**Document excerpt:**
Process a folder full of MassBank.txt files

In [13]:
import glob
import re
import string
import shutil
import os

In [2]:
# Merges two dictionaries where key - mass as string, value = inten as int
# This is very simplistic - values for the same key are simply added - could be much more sophisticated
# i.e. check for peaks with wrong defect, dimers, isotopes, etc.
def merge_my_dicts(dict1, dict2):
    for k, v in dict2.iteritems():
        if k in dict1.keys():
            dict1[k] = dict1[k] + v
        else:
            dict1[k] = v

In [3]:
# Reads a MassBank file.
# The header lines are read without processing and converted to a list - headers
# the peaks are kept as strings: this means the values from different files will be the same
# without having to worry about rounding errors; the assumption is that file from the same compound
# were processed at the same time with different params, so the values *should* be the same...

**Provided data:**

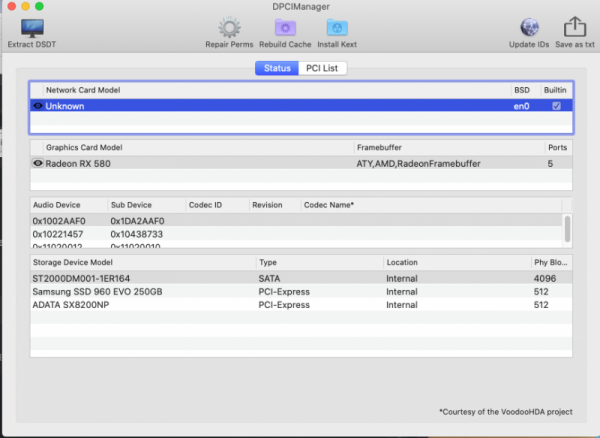Image resolution: width=600 pixels, height=438 pixels.
Task: Click the Network Card Model column header
Action: (x=270, y=90)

**Challenges:**
A: Please repeat the stretch of the MassBank notebook above from "# The header" through "be the same...".
B: Name each module that the MassBank notebook imports.

**Worked solutions:**
A:
# The header lines are read without processing and converted to a list - headers
# the peaks are kept as strings: this means the values from different files will be the same
# without having to worry about rounding errors; the assumption is that file from the same compound
# were processed at the same time with different params, so the values *should* be the same...

B: glob, re, string, shutil, os